An additional sheet is provided to keep persons covered and comfortable during the examination. Aftercare Once a physical examination has been completed, the person being examined and the examiner should review what laboratory tests have been ordered, why they have been selected, and how and with whom the results will be shared. A health professional should discuss any recommendations for treatment and follow-up visits. Special instructions should be put in writing. This is also an opportunity for persons to ask any remaining questions about their own health concerns. Risks
There are virtually no risks associated with a physical examination. Complications with the process of a physical examination are unusual. Occasionally, a useful piece of information or data may be overlooked. More commonly, results of associated laboratory tests compel physicians to recheck an individual or reexamine portions of the body already reviewed. In a sense, complications may arise from the findings of a physical examination. These usually trigger further investigations or initiate treatment. They are really more beneficial than negative, as they often begin a process of treatment and recovery.

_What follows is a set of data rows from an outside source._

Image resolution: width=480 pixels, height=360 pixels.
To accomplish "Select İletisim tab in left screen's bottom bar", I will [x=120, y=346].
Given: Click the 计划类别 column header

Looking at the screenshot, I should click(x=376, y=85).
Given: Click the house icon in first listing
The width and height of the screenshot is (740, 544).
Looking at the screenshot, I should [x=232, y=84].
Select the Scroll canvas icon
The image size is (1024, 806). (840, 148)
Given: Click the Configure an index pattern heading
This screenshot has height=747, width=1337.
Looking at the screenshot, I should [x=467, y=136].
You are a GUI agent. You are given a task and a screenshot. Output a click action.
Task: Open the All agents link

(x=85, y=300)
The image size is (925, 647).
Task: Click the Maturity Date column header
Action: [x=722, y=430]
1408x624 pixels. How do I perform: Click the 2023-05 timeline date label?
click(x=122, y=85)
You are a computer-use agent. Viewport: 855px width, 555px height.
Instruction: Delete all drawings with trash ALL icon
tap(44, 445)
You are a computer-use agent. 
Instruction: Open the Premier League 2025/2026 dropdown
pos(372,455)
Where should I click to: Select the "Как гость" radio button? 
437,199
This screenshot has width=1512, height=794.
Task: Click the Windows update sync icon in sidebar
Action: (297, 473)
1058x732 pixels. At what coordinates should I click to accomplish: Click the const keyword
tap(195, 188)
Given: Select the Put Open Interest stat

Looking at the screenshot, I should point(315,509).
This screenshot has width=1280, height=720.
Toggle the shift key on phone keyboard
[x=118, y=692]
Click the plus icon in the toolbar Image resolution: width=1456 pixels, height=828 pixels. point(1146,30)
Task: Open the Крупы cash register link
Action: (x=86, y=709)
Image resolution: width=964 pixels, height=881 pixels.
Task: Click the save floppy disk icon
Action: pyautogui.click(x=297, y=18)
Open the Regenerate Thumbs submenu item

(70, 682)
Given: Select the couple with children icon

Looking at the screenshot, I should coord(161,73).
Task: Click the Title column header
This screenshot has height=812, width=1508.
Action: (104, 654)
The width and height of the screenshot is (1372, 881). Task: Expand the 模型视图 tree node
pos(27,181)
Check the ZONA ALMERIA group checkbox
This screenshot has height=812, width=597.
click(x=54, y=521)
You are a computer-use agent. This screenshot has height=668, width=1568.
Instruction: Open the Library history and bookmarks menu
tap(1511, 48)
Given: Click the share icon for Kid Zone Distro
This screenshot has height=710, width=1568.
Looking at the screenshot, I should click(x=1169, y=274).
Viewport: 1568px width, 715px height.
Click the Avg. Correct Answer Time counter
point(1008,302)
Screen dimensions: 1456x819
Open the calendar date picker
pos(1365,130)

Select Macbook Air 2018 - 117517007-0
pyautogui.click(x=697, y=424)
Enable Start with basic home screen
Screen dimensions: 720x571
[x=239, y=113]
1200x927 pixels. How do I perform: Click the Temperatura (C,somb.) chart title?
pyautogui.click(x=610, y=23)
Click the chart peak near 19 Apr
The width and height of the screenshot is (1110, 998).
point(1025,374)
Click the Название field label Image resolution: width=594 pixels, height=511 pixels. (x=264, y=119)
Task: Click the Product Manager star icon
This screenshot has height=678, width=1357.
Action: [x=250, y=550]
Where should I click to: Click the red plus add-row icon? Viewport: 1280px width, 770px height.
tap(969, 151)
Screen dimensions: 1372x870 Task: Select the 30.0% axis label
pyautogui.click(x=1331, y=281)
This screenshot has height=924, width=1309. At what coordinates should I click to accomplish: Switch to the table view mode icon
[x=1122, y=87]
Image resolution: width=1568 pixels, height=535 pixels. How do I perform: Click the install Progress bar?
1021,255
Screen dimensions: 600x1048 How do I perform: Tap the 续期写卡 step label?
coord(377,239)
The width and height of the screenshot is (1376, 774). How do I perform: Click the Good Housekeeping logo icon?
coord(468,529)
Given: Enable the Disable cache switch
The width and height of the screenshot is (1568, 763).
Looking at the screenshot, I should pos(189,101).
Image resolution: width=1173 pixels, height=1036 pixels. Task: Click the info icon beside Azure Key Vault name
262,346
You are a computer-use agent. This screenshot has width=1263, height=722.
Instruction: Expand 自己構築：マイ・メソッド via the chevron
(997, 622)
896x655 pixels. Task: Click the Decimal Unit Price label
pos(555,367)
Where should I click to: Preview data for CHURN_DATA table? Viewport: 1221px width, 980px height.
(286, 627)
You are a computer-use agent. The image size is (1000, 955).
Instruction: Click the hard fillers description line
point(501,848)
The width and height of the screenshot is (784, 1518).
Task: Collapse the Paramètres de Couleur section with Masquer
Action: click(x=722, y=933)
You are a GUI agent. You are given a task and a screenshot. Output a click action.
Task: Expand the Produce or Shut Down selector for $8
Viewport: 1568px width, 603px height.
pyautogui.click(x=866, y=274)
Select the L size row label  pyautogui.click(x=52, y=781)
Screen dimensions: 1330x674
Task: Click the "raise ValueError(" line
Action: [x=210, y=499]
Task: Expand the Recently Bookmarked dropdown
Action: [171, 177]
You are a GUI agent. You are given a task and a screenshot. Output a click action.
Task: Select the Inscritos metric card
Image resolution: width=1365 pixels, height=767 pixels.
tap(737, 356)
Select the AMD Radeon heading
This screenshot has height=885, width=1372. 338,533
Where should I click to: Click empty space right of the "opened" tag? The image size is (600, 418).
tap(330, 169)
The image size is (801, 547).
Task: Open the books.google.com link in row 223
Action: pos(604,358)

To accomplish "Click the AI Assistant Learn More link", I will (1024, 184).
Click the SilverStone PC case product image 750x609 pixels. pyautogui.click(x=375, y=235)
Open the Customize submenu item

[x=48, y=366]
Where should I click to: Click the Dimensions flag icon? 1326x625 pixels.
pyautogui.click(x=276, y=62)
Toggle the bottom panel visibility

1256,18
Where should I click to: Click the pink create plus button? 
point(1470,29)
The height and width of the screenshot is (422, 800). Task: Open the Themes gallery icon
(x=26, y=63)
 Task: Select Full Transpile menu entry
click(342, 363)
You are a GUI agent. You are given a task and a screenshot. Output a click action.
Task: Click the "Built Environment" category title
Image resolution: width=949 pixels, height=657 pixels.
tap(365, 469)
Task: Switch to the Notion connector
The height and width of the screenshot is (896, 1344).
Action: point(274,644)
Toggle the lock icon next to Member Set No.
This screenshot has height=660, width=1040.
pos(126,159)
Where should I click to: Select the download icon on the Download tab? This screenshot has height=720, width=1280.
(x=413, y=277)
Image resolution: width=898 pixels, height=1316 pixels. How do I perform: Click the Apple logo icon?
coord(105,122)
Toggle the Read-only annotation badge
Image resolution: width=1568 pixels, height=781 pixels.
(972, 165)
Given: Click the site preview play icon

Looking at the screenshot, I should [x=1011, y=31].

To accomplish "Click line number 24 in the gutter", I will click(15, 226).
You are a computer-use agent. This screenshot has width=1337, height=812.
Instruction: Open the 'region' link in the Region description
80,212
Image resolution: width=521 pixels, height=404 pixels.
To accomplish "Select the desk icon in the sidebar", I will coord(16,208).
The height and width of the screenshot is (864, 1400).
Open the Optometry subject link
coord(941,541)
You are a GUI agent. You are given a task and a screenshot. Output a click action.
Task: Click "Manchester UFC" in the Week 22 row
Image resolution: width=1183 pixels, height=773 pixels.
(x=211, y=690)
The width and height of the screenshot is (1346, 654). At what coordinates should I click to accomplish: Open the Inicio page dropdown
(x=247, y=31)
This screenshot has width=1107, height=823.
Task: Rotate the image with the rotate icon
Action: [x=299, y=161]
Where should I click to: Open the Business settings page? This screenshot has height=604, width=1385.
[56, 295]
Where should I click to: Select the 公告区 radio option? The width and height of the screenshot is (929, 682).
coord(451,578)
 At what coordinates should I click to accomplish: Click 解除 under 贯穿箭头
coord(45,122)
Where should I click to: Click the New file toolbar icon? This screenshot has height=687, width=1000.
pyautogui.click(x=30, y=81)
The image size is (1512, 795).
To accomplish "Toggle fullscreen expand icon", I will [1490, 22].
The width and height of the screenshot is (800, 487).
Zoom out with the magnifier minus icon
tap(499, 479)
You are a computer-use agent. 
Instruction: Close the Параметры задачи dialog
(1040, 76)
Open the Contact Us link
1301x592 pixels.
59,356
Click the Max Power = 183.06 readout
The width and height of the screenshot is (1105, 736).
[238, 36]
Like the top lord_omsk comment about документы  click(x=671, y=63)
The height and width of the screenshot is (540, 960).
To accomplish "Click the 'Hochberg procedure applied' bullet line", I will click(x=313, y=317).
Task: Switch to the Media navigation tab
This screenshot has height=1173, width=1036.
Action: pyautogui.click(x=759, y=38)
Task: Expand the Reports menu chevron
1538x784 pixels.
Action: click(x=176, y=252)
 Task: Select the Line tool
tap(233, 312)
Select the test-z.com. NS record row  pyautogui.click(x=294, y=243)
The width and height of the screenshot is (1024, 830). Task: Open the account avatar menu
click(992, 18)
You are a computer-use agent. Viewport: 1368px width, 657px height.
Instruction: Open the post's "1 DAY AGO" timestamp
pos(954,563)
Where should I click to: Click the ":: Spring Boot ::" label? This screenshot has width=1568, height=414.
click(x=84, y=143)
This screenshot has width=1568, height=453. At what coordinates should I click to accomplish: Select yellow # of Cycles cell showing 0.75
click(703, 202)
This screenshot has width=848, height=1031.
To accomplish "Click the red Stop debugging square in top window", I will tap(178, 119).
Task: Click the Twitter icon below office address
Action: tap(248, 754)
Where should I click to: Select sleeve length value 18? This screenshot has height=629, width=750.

Normal results Normal results of a physical examination correspond to the healthy appearance and normal functioning of the body. For example, appropriate reflexes will be present, no suspicious lumps or lesions will be found, and vital signs will be normal. Abnormal results of a physical examination include any findings that indicate the presence of a disorder, disease, or underlying condition. For example, the presence of lumps or lesions, fever, muscle weakness or lack of tone, poor reflex response, heart arrhythmia, or swelling of lymph nodes will indicate possible health problems.